**TASK DETAILS:** Copy out each line of the data that holds the string "Expand".

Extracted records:
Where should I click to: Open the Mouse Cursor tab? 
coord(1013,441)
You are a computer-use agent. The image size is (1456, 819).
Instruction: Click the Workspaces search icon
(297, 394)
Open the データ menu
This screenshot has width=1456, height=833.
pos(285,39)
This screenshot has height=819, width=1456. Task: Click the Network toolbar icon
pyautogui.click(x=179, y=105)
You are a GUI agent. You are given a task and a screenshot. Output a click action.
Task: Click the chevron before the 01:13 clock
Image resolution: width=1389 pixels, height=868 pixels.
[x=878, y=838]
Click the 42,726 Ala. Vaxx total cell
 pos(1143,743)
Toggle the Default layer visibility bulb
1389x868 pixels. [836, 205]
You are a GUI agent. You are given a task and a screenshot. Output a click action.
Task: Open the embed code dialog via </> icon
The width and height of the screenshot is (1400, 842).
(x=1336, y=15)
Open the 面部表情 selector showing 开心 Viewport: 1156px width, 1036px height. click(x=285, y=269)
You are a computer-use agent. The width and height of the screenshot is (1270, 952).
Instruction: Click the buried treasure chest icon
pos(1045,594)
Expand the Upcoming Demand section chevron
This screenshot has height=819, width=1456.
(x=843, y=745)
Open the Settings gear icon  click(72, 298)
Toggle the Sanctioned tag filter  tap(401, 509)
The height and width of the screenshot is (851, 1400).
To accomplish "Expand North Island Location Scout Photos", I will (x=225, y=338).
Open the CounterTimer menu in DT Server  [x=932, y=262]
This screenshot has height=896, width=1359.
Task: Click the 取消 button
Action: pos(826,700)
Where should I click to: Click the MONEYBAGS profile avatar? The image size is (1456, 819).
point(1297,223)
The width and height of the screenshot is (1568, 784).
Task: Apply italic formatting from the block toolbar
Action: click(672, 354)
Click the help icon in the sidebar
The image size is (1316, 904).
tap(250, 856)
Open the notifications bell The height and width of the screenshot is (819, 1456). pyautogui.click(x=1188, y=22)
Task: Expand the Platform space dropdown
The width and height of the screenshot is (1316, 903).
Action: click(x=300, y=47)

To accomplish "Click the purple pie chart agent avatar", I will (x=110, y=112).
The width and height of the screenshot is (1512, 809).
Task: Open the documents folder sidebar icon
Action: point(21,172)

**PROBLEM SOLUTION:**
Expand the Upcoming Demand section chevron
To accomplish "Expand North Island Location Scout Photos", I will (x=225, y=338).
Task: Expand the Platform space dropdown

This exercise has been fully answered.